= Parvulin 14 =

Member of the parvulin family

Par14 (eukaryotic homolog of parvulin, EHPF) is a member of the parvulin family of peptidyl-prolyl-cis/trans-isomerases (PPIases) in humans, which possesses prolyl isomerase activity.

==History==
In 1999, Par14 was identified by two groups independently. After the discovery of human Pin1 in 1996, Par14 turned out to be the second member of the human parvulin family. In contrast to Pin1, Par14 exhibits minor catalytic activity, shows no preference for phosphorylated substrates and fails to rescue the loss of the Pin1-related parvulin Ess1 in yeast. Par14 orthologs are found in many unicellular eukaryotes and all multicellular organisms. In 2006, a Par14 isoform, denoted Par17, was described, which carries an N-terminal extension of 25 residues and is exclusively expressed in hominids.
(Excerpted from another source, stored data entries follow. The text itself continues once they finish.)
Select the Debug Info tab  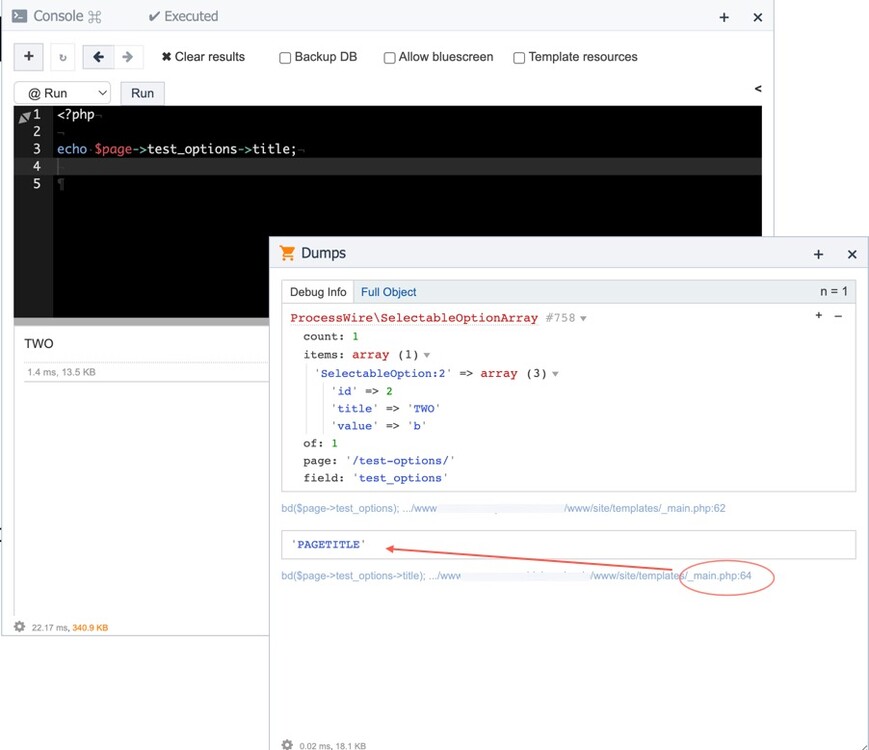click(x=317, y=292)
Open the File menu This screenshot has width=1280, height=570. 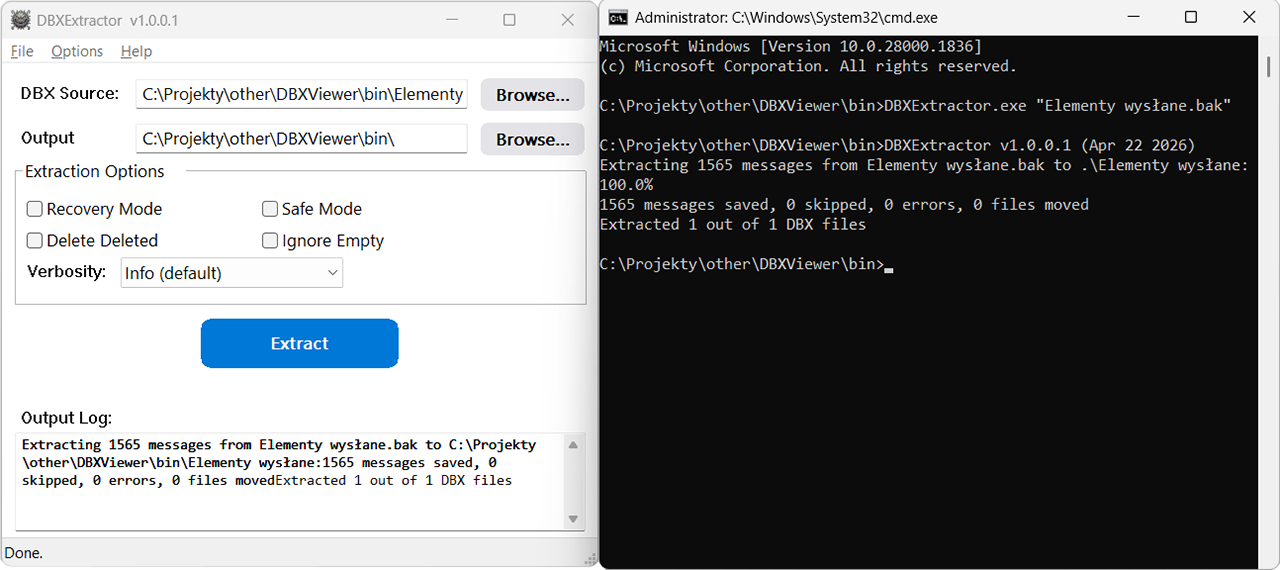point(21,51)
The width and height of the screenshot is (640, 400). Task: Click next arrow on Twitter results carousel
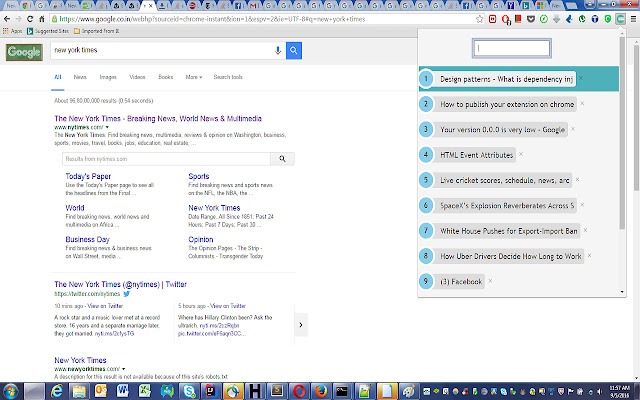pyautogui.click(x=301, y=323)

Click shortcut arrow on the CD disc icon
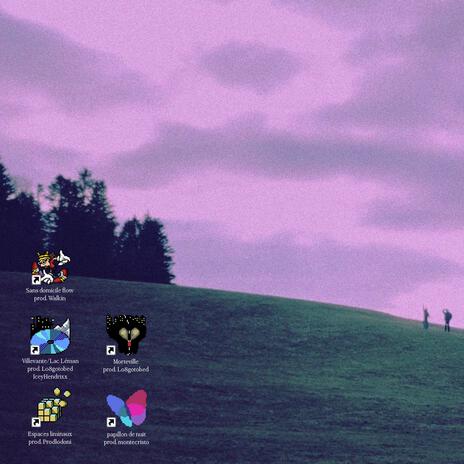(x=35, y=350)
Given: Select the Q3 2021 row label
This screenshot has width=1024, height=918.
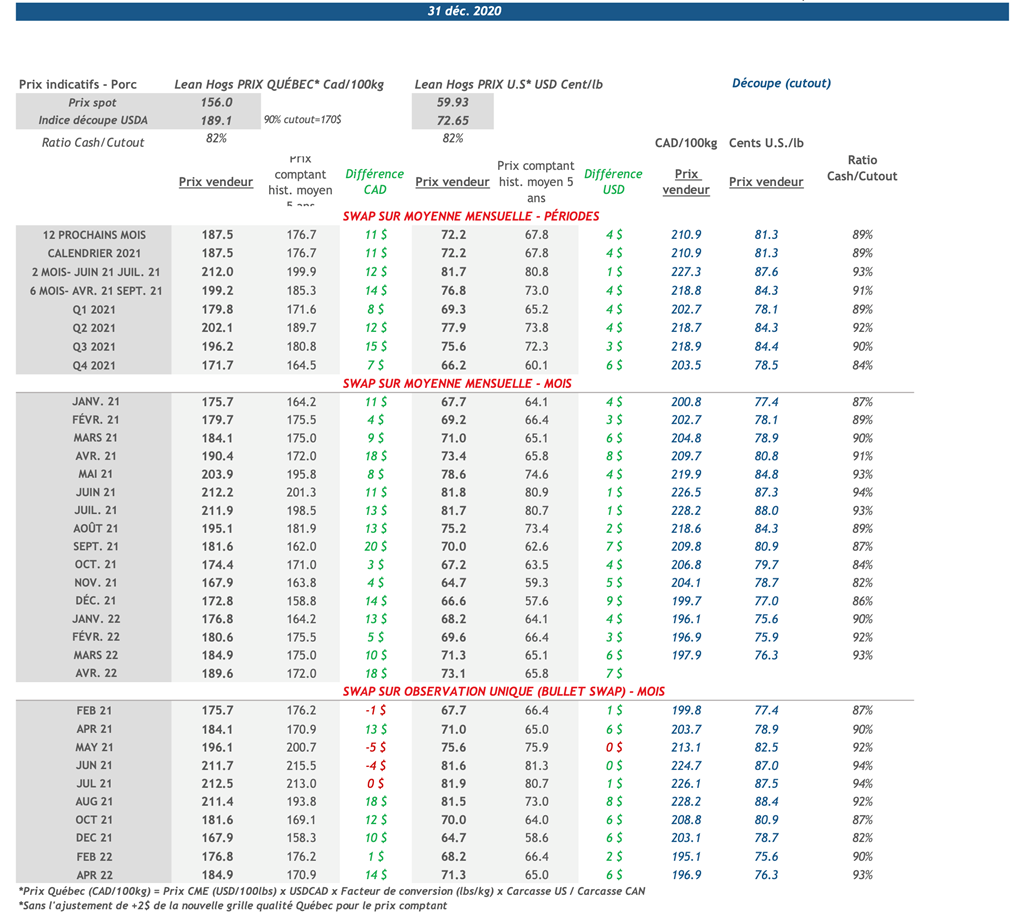Looking at the screenshot, I should coord(95,347).
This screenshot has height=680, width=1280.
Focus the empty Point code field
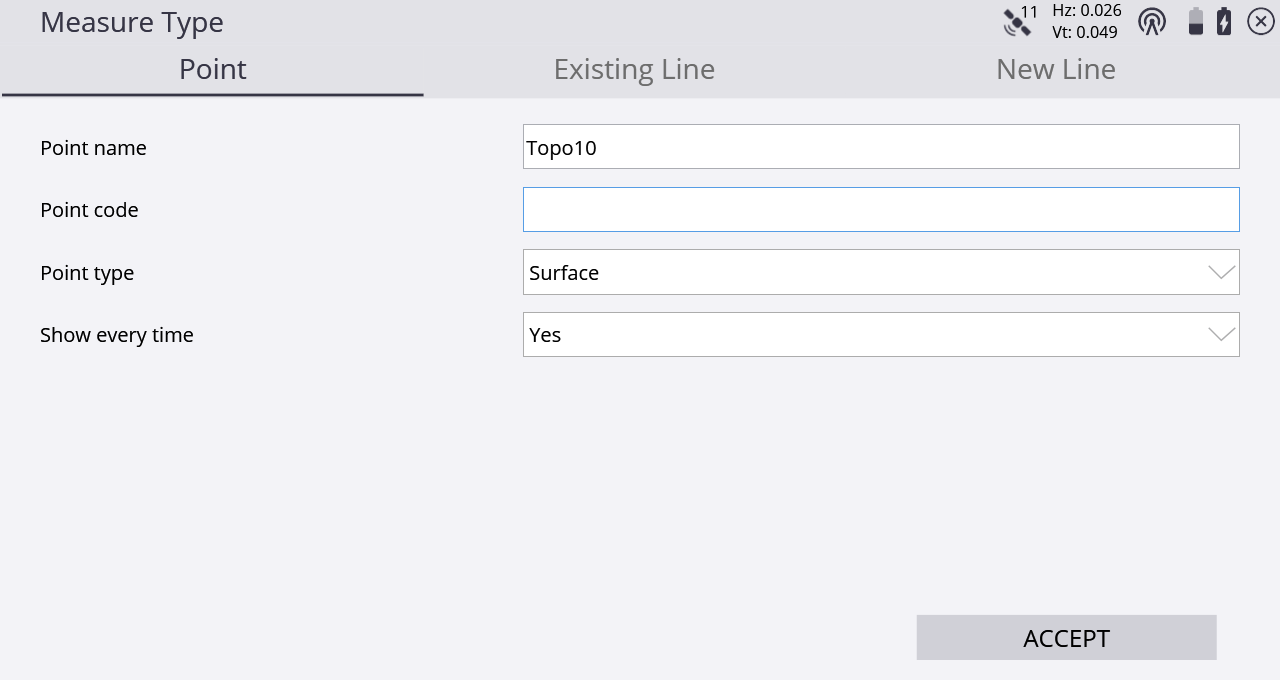click(x=881, y=209)
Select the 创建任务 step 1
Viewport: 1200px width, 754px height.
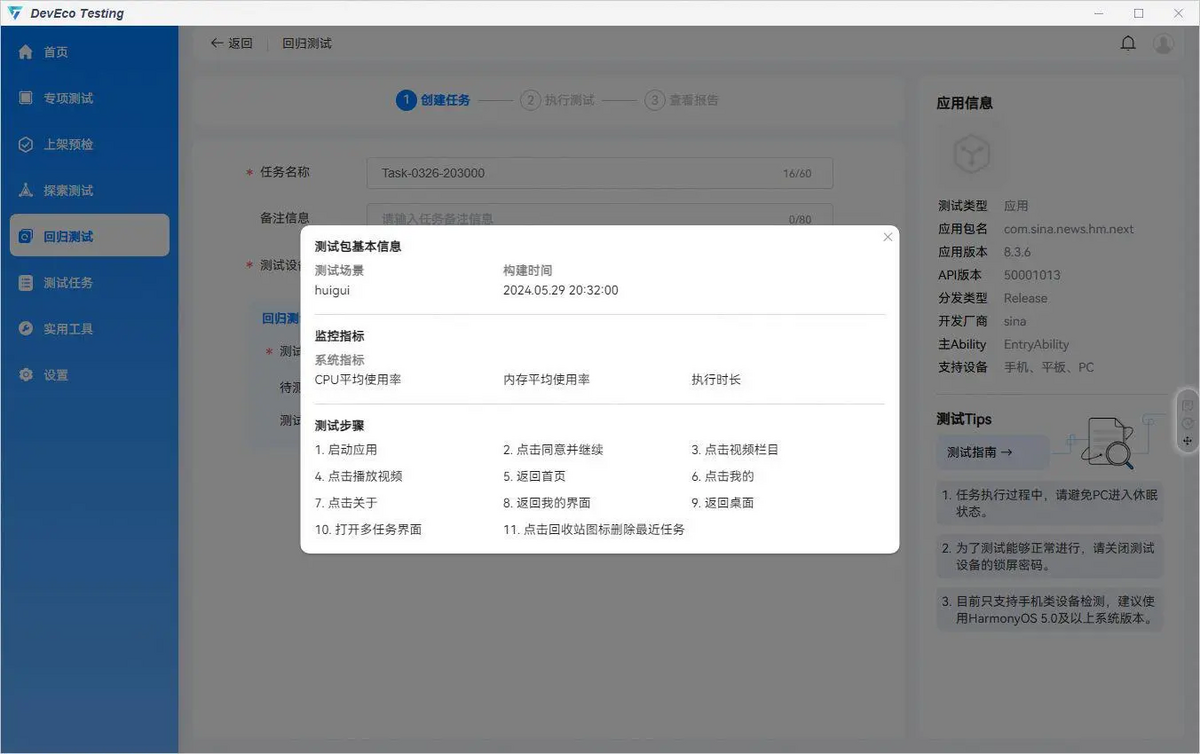pyautogui.click(x=433, y=100)
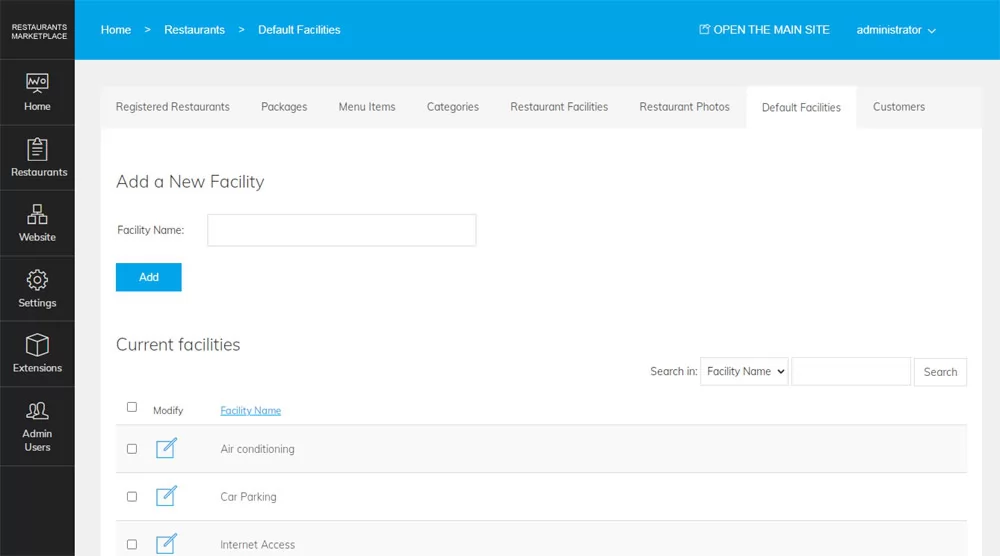The image size is (1000, 556).
Task: Tick the Car Parking checkbox
Action: pos(132,497)
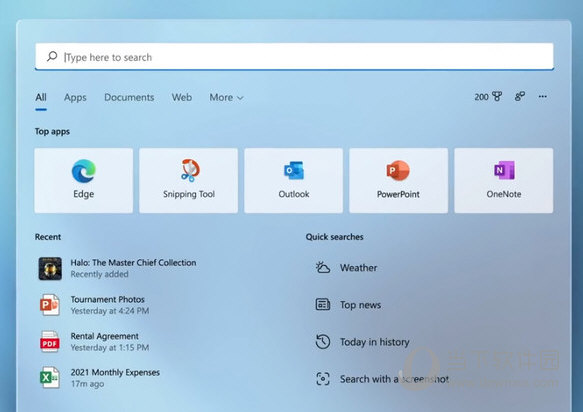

==Expression and localization==
Par14 originates from transcription of the PIN4 gene on chromosome Xq13.1. The promotor region is TATA-less and located within a CpG island. The protein is primarily active within the nucleus/nucleolus of the cell, but also found within the cytoplasm.

== Biological function ==
Cytoplasm:
Par14 interacts with the insulin receptor substrate (IRS-1) and enhances insulin-induced tyrosine-phosphorylation of IRS-1. During mitosis Par14 associates to the spindle apparatus. In vitro experiments demonstrated that Par14 may be involved in filament polymerization.

Nucleus/Nucleolus:
Phosphorylation of Ser19 by casein kinase 2 translocates Par14 into the cellular nucleus. After dephosphorylation the protein associates to chromatin, with the N-terminus mainly responsible for high-affinity DNA binding. Par14 is found in pre-ribosomal ribonuclear protein complexes, where it acts as an rRNA processing factor. Photoaffinity labeling and Liquid chromatography–mass spectrometry analysis reveal the enzyme to be associated with proteins functioning in DNA replication, DNA repair and/or chromatin remodeling. Par14 requires phosphorylation of Ser7 and Ser9 by protein kinase B (Akt) (or protein kinase C) for nuclear export. This export is probably maintained by 14-3-3 protein in a Crm1 dependent way.

==Structure==
Par14’s catalytic domain exhibits the typical parvulin fold (order of secondary structure elements β1-α1-α2-h-β2-α3-β3-β4; α = α-helix, β = β-strand, h = helical turn) found in all members of this family, so far. Its three-dimensional structure PDB-ID: 3UI4 PDB-ID: 1EQ3 is characterized by a ‘gripping hand’ topology with the central β-sheet core (consisting of four antiparallel strands) opposing α-helix 3. The catalytic center resides on the concave side of the β-sheet. An N-terminal IDR-like stretch composed of mainly small or basic residues precedes this domain. The IDR element is prone to post-translational modifications.

== Disease related function/clinical aspects ==
Par14 is involved in the upregulation of hepatitis B virus replication. Expression of Par14 correlates to primary biliary cirrhosis, an autoimmune chronic cholestatic liver disease. K-RAS exosomes of collateral cancer cells were found to carry Par14.